Render these items as a Markdown table with a Line column for the row number and a Text column for the line itself, omitting blank lines.

— BEGIN Information shown —

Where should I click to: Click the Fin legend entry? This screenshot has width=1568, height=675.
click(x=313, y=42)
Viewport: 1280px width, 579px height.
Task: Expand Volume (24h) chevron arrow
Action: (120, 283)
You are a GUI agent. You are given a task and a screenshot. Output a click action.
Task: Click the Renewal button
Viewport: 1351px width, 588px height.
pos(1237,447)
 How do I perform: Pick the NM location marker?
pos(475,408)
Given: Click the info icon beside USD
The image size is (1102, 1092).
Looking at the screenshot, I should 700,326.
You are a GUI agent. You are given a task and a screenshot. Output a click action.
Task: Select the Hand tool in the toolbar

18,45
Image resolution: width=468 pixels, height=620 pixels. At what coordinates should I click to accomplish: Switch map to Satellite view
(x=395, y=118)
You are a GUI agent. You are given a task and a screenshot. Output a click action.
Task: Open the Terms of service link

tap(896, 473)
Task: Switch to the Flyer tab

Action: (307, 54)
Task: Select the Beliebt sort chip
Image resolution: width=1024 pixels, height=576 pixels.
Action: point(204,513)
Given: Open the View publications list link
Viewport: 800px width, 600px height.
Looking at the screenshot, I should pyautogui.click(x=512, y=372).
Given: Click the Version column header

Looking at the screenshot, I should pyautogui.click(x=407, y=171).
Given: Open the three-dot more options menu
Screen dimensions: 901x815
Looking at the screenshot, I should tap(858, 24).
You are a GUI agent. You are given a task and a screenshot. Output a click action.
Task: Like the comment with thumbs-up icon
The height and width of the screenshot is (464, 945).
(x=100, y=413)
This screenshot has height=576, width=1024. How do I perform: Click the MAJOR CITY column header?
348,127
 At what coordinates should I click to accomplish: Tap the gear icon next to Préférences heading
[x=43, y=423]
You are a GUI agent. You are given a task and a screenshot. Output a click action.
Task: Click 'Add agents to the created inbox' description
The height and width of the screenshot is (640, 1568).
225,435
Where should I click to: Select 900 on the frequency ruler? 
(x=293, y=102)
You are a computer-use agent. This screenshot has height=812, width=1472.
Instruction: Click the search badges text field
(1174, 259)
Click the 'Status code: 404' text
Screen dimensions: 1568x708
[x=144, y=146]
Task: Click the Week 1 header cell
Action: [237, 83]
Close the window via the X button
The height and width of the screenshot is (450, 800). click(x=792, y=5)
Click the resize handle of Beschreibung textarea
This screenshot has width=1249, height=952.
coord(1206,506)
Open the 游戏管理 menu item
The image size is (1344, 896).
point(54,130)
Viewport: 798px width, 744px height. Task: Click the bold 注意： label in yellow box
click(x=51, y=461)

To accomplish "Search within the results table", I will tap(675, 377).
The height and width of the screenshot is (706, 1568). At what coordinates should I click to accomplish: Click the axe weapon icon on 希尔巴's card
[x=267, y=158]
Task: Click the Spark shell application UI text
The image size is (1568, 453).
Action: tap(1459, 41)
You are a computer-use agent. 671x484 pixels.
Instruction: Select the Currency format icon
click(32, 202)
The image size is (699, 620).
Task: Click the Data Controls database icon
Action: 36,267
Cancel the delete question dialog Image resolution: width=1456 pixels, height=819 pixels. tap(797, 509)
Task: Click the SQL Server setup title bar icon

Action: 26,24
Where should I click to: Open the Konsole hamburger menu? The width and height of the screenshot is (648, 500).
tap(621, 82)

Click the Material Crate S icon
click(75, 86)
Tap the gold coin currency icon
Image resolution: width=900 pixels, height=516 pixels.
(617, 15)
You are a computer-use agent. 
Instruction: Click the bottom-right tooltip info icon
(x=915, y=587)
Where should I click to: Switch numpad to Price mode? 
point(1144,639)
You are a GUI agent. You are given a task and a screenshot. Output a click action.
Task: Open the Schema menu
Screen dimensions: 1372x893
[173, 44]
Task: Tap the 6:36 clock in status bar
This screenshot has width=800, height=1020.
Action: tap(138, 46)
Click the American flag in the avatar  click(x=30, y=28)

— END Information shown —

**Correct answer**:
| Line | Text |
|---|---|
| 1 | Where should I click to: Click the Fin legend entry? This screenshot has width=1568, height=675. |
| 2 | click(x=313, y=42) |
| 3 | Viewport: 1280px width, 579px height. |
| 4 | Task: Expand Volume (24h) chevron arrow |
| 5 | Action: (120, 283) |
| 6 | You are a GUI agent. You are given a task and a screenshot. Output a click action. |
| 7 | Task: Click the Renewal button |
| 8 | Viewport: 1351px width, 588px height. |
| 9 | pos(1237,447) |
| 10 |  How do I perform: Pick the NM location marker? |
| 11 | pos(475,408) |
| 12 | Given: Click the info icon beside USD |
| 13 | The image size is (1102, 1092). |
| 14 | Looking at the screenshot, I should 700,326. |
| 15 | You are a GUI agent. You are given a task and a screenshot. Output a click action. |
| 16 | Task: Select the Hand tool in the toolbar |
| 17 | 18,45 |
| 18 | Image resolution: width=468 pixels, height=620 pixels. At what coordinates should I click to accomplish: Switch map to Satellite view |
| 19 | (x=395, y=118) |
| 20 | You are a GUI agent. You are given a task and a screenshot. Output a click action. |
| 21 | Task: Open the Terms of service link |
| 22 | tap(896, 473) |
| 23 | Task: Switch to the Flyer tab |
| 24 | Action: (307, 54) |
| 25 | Task: Select the Beliebt sort chip |
| 26 | Image resolution: width=1024 pixels, height=576 pixels. |
| 27 | Action: point(204,513) |
| 28 | Given: Open the View publications list link |
| 29 | Viewport: 800px width, 600px height. |
| 30 | Looking at the screenshot, I should pyautogui.click(x=512, y=372). |
| 31 | Given: Click the Version column header |
| 32 | Looking at the screenshot, I should pyautogui.click(x=407, y=171). |
| 33 | Given: Open the three-dot more options menu |
| 34 | Screen dimensions: 901x815 |
| 35 | Looking at the screenshot, I should tap(858, 24). |
| 36 | You are a GUI agent. You are given a task and a screenshot. Output a click action. |
| 37 | Task: Like the comment with thumbs-up icon |
| 38 | The height and width of the screenshot is (464, 945). |
| 39 | (x=100, y=413) |
| 40 | This screenshot has height=576, width=1024. How do I perform: Click the MAJOR CITY column header? |
| 41 | 348,127 |
| 42 |  At what coordinates should I click to accomplish: Tap the gear icon next to Préférences heading |
| 43 | [x=43, y=423] |
| 44 | You are a GUI agent. You are given a task and a screenshot. Output a click action. |
| 45 | Task: Click 'Add agents to the created inbox' description |
| 46 | The height and width of the screenshot is (640, 1568). |
| 47 | 225,435 |
| 48 | Where should I click to: Select 900 on the frequency ruler?  |
| 49 | (x=293, y=102) |
| 50 | You are a computer-use agent. This screenshot has height=812, width=1472. |
| 51 | Instruction: Click the search badges text field |
| 52 | (1174, 259) |
| 53 | Click the 'Status code: 404' text |
| 54 | Screen dimensions: 1568x708 |
| 55 | [x=144, y=146] |
| 56 | Task: Click the Week 1 header cell |
| 57 | Action: [237, 83] |
| 58 | Close the window via the X button |
| 59 | The height and width of the screenshot is (450, 800). click(x=792, y=5) |
| 60 | Click the resize handle of Beschreibung textarea |
| 61 | This screenshot has width=1249, height=952. |
| 62 | coord(1206,506) |
| 63 | Open the 游戏管理 menu item |
| 64 | The image size is (1344, 896). |
| 65 | point(54,130) |
| 66 | Viewport: 798px width, 744px height. Task: Click the bold 注意： label in yellow box |
| 67 | click(x=51, y=461) |
| 68 | To accomplish "Search within the results table", I will tap(675, 377). |
| 69 | The height and width of the screenshot is (706, 1568). At what coordinates should I click to accomplish: Click the axe weapon icon on 希尔巴's card |
| 70 | [x=267, y=158] |
| 71 | Task: Click the Spark shell application UI text |
| 72 | The image size is (1568, 453). |
| 73 | Action: tap(1459, 41) |
| 74 | You are a computer-use agent. 671x484 pixels. |
| 75 | Instruction: Select the Currency format icon |
| 76 | click(32, 202) |
| 77 | The image size is (699, 620). |
| 78 | Task: Click the Data Controls database icon |
| 79 | Action: 36,267 |
| 80 | Cancel the delete question dialog Image resolution: width=1456 pixels, height=819 pixels. tap(797, 509) |
| 81 | Task: Click the SQL Server setup title bar icon |
| 82 | Action: 26,24 |
| 83 | Where should I click to: Open the Konsole hamburger menu? The width and height of the screenshot is (648, 500). |
| 84 | tap(621, 82) |
| 85 | Click the Material Crate S icon |
| 86 | click(75, 86) |
| 87 | Tap the gold coin currency icon |
| 88 | Image resolution: width=900 pixels, height=516 pixels. |
| 89 | (617, 15) |
| 90 | You are a computer-use agent.  |
| 91 | Instruction: Click the bottom-right tooltip info icon |
| 92 | (x=915, y=587) |
| 93 | Where should I click to: Switch numpad to Price mode?  |
| 94 | point(1144,639) |
| 95 | You are a GUI agent. You are given a task and a screenshot. Output a click action. |
| 96 | Task: Open the Schema menu |
| 97 | Screen dimensions: 1372x893 |
| 98 | [173, 44] |
| 99 | Task: Tap the 6:36 clock in status bar |
| 100 | This screenshot has width=800, height=1020. |
| 101 | Action: tap(138, 46) |
| 102 | Click the American flag in the avatar  click(x=30, y=28) |